---------- Available data ----------

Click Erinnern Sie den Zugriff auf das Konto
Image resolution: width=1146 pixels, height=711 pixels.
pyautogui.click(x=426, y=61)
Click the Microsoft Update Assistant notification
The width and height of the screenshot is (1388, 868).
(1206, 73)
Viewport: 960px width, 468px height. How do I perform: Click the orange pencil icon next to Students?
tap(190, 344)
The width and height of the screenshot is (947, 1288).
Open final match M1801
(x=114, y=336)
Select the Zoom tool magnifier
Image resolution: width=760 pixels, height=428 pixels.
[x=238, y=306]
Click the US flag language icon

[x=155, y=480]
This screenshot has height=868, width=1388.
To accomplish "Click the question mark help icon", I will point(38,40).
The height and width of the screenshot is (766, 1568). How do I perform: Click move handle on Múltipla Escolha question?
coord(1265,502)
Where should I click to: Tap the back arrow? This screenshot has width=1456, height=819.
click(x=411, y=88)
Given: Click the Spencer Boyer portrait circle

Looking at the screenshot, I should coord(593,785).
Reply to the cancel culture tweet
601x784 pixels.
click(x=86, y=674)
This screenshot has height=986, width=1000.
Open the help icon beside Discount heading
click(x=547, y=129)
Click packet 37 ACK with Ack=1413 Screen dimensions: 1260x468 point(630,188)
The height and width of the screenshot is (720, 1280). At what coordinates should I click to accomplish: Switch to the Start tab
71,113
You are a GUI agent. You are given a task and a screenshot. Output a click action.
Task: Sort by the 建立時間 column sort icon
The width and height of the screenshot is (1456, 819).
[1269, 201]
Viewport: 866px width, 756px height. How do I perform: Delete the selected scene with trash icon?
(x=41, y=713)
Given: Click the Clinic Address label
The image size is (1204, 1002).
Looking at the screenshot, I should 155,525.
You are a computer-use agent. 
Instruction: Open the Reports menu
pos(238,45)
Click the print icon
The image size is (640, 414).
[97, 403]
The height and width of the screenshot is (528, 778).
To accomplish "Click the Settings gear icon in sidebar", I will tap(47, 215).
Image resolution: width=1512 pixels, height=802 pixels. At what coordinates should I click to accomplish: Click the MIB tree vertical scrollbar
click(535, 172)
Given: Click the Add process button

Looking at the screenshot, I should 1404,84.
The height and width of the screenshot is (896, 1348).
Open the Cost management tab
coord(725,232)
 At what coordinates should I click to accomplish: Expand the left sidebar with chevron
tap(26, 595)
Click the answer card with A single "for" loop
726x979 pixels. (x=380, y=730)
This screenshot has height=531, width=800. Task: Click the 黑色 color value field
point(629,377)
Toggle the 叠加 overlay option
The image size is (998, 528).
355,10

----------

Work instruction: Since only lines holding the word "will" matter, count them in the data above and report the number alone.

Answer box: 2